Numerical modeling of incline plate LiBr absorber

Among major components of LiBr–H₂O absorption chillers is the absorber, which has a direct effect on the chillier size and whose characteristics have significant effects on the overall efficiency of absorption machines. In this article, heat and mass transfer process in absorption of refrigerant vapor into a lithium bromide solution of water-cooled incline plate absorber in the Reynolds number range of 5 < Re < 150 is performed numerically. The boundary layer assumptions are used for the mass, momentum and energy transport equations and the fully implicit finite difference method is employed to solve the governing equations.
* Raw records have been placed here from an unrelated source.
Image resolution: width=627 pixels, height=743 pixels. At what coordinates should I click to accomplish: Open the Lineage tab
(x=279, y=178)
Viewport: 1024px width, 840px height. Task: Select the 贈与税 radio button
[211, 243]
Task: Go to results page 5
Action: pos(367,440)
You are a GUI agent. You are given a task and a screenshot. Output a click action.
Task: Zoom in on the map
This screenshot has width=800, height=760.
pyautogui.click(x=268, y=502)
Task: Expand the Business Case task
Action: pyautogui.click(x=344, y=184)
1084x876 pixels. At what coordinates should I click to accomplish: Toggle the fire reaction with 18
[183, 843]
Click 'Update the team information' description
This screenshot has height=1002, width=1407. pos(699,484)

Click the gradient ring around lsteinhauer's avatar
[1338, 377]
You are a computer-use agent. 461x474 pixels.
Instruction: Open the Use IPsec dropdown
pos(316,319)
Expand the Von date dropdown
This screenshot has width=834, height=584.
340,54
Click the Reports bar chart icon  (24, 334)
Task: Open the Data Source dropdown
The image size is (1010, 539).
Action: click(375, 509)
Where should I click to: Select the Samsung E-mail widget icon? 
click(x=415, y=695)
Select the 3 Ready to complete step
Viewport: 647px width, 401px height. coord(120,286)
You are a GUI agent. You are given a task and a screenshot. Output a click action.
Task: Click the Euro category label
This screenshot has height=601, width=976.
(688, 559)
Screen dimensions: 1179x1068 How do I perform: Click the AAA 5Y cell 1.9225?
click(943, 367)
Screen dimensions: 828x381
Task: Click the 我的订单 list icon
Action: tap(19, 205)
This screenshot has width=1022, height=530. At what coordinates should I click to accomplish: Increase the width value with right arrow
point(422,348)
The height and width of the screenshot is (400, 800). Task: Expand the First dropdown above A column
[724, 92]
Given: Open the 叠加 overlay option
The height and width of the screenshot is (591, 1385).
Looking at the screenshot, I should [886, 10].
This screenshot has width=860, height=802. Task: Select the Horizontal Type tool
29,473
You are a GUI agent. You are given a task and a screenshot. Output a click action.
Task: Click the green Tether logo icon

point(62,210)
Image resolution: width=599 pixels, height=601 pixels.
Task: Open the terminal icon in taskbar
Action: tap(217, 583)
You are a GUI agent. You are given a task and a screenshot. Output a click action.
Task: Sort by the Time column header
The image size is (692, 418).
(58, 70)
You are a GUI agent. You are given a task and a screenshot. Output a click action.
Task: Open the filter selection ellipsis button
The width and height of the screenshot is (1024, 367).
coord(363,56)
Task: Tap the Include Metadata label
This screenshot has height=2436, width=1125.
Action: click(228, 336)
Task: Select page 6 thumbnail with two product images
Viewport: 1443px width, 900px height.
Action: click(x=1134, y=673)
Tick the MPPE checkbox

Dependence of lithium bromide aqueous properties to the temperature and concentration is employed as well as dependence of film thickness to vapor absorption. An analysis for linear distribution of wall temperature condition carries out to investigate the reliability of the present numerical method through comparing with previous investigation. The effect of plate angle on heat and mass transfer parameters is investigated and the results show that absorption mass flux and heat and mass transfer coefficient increase as the angle of the plate increase. The main parameters of absorber design, namely Nusselt and Sherwood numbers, are correlated as a function of Reynolds Number and the plate angle.     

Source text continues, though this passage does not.